Há uma canção de John Denver que ouvi várias vezes (no YouTube sob o nome de Leaving on a jet plane: http://www.youtube.com/watch?v=BhebvUZ7wGQ). Aí, ele narra que o amante está se despedindo da amada para pegar um avião. Parece coisa normal e bastante atual. Não é de hoje que os amantes se despedem. Mas há algo mais. Ele diz que suas malas estão prontas do lado de fora da porta, o táxi está esperando, buzinando, e ele está chateado de ter que acordar a amada para partir. Então, ternamente, ele canta o estribilho pedindo que a amada o beije, sorria e o abrace como se ele nunca fosse partir. Contudo, infelizmente, o avião o espera e ele não sabe quando vai voltar. Ele odeia fazer isto, mas não tem jeito, tem que ir, o avião etc.
Na outra estrofe, ele lembra quantas vezes teve que abandoná-la, entregou-se a outros amores, mas isso não significou nada, porque em toda parte ele pensava nela e, quando voltar, vai lhe trazer a aliança de casamento. Portanto, que ela o beije uma vez mais, porque ele está tendo que pegar o avião etc. Mas ele voltará, não a deixará mais sozinha, mas agora, de novo, tem que ir, pegar o avião e não sabe quando voltará.
O tema do amante que parte é antigo na poesia das canções. Na Idade Média, o amante partia para a batalha e a princesa ficava na torre do castelo sonhando, esperando. Na bela canção de John Denver o avião substitui o cavalo, a carruagem, o trem e o navio. Modernizou a estória que, milenarmente, é a mesma. Amar. Partir. Voltar. E partir de novo… Como no drama de Romeu e Julieta, muitos se perguntaram: e se eles tivessem se casado? O amor acabaria? Ou: e se ele não tivesse partido?

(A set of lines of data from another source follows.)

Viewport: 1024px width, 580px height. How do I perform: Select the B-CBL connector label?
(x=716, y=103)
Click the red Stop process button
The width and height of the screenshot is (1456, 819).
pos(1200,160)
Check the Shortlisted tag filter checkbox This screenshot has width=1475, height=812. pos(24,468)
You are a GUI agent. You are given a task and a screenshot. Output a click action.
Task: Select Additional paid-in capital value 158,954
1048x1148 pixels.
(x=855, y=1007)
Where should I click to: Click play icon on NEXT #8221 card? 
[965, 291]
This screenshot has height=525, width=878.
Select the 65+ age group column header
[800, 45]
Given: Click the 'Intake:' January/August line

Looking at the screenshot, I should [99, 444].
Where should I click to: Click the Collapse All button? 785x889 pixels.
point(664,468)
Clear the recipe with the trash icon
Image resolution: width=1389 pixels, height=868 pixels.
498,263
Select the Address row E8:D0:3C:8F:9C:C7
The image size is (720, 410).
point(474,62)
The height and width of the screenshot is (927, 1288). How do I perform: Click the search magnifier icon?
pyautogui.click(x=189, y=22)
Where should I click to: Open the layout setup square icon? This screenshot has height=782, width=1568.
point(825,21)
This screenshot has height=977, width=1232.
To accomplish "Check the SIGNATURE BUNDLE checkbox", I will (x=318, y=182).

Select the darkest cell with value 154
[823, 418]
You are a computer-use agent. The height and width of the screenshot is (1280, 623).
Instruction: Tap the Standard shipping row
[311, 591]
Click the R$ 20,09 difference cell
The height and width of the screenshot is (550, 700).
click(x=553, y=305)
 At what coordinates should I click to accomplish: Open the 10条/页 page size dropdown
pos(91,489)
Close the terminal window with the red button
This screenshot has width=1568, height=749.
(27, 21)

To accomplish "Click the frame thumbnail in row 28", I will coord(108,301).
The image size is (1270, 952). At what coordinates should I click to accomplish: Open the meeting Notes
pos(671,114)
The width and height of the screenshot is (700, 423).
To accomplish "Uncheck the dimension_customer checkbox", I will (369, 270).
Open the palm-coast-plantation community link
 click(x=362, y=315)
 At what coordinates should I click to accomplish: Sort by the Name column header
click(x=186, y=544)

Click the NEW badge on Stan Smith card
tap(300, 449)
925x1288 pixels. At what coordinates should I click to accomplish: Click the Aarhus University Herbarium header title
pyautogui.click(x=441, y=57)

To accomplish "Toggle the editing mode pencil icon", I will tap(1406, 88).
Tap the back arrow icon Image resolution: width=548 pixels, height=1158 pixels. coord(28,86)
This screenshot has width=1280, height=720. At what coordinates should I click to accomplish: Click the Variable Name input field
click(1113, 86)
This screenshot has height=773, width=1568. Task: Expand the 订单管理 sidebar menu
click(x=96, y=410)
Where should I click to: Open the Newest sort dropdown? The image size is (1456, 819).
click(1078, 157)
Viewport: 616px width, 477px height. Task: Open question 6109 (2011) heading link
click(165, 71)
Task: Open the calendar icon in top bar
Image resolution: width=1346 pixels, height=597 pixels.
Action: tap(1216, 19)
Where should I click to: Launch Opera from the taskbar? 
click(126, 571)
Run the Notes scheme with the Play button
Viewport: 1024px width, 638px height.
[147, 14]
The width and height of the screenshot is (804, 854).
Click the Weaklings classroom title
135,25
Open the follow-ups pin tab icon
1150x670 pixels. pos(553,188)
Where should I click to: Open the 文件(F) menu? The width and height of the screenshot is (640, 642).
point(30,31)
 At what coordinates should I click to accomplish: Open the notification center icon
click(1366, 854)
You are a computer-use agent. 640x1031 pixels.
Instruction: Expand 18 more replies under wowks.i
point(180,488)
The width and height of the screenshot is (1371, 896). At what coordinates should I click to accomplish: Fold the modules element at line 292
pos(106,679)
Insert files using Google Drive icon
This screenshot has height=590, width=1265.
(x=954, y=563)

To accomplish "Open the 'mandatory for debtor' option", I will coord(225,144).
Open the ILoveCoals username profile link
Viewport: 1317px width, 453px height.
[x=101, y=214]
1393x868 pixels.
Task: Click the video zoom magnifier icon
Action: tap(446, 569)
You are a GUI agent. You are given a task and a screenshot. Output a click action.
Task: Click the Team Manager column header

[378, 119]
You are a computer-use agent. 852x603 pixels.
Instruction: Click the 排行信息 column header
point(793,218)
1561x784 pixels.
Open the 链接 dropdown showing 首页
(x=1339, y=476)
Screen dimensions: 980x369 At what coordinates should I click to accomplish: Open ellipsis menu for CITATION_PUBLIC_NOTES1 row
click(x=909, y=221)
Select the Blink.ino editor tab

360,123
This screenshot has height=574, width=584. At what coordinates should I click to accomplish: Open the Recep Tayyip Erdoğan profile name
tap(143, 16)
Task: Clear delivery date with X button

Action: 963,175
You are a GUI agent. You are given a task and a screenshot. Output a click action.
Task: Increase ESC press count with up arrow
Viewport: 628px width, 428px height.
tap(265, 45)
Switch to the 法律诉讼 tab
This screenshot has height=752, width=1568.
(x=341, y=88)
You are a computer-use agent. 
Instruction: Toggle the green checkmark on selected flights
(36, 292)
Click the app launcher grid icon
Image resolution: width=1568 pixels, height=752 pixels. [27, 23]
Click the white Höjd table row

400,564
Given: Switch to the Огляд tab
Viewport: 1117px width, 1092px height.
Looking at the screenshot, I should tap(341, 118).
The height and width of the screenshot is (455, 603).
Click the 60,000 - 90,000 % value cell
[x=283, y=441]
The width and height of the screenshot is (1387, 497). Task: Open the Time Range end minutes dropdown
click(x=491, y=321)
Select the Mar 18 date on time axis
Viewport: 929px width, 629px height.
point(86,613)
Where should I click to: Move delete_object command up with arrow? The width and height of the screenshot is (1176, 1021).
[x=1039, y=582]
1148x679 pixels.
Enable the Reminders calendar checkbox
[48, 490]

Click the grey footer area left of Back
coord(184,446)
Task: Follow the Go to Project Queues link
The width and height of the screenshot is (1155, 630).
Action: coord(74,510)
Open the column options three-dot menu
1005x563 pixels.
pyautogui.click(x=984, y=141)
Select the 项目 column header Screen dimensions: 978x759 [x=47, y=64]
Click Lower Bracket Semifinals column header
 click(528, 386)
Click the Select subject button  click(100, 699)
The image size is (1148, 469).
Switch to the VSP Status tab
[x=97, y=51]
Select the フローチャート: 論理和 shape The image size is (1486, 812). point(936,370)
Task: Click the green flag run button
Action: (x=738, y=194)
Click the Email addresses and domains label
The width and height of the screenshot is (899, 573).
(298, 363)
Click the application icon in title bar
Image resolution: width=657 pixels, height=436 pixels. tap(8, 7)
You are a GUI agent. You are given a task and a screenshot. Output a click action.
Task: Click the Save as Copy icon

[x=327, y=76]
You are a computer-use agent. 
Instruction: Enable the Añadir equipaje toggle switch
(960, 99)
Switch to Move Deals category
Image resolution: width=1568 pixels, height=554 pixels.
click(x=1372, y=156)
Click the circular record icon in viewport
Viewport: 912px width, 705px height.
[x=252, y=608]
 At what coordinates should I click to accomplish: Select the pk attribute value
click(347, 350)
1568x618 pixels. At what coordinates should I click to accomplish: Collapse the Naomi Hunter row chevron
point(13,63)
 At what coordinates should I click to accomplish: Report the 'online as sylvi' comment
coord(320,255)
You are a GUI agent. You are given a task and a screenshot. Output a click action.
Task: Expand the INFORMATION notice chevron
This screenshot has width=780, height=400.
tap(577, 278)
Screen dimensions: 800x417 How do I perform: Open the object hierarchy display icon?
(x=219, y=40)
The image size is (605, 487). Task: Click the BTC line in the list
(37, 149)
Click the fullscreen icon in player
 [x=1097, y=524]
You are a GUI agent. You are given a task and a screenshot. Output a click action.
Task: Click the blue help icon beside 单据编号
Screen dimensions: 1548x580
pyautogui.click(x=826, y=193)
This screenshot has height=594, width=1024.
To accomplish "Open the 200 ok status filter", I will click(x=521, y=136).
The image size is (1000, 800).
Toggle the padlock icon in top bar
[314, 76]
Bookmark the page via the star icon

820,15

Há algo corriqueiro e intrigante nesta história: o homem parte, a mulher fica. Era assim na cultura romântica. Era assim na sociedade em que o homem ia à caça e a mulher cuidava da colheita. A mulher sempre estática, passiva. O homem agindo, partindo. O mundo interior versus o mundo exterior. O lar e a batalha. A casa e o mundo dos negócios. Papéis diferentes para a fêmea e o macho. Aliás, a famosa história de Ulisses e Penélope retrata a espera, a viagem e o retorno do herói.
Os tempos mudaram. Mudaram?
As mulheres são executivas, andam com pastas e projetos. Também pegam o avião e deixam seus amados e amantes. E as letras ficaram mais ríspidas, brutais, realistas. Já nos anos 1960, Bob Dylan compôs It aint me babe, na qual despachava a mulher dizendo claramente: “Você está procurando alguém que nunca parta! Não sou eu, baby”.
Nosso cancioneiro está cheio de boêmios que partem e voltam. Vinicius de Moraes, que era não só romântico, mas um macho descarado, fez uma peça de teatro na qual a mulher se chamava Cordélia e o poeta era o Peregrino, que vivia solto por aí. A mulher tinha que ficar ali, igual a um cordeiro para ser sacrificada no altar do amor.
Curioso que na canção de John Denver temos só a voz do amante, daquele que parte. O que a mulher pensa, não sabemos. O que pensam as mulheres? Não estou me lembrando de canções e poemas em que a mulher parte e o homem fica esperando. Como seria esse tema nas canções compostas pelas mulheres depois dos anos 60?
O fato é que, metafísica e psicologicamente, o ser humano é descontínuo.
E há a biologia: o espermatozoide é irriquieto, o óvulo é repousante. Um procura, o outro aguarda. Mas também se diz que a fêmea é que escolhe o macho.
Seja como for, há um poema famoso de Claribel Alegria, no qual Penélope, cansada de esperar, diz a Ulisses que é melhor ele não voltar, porque já deu um jeito na vida. Ou seja, Penélope não é mais aquela.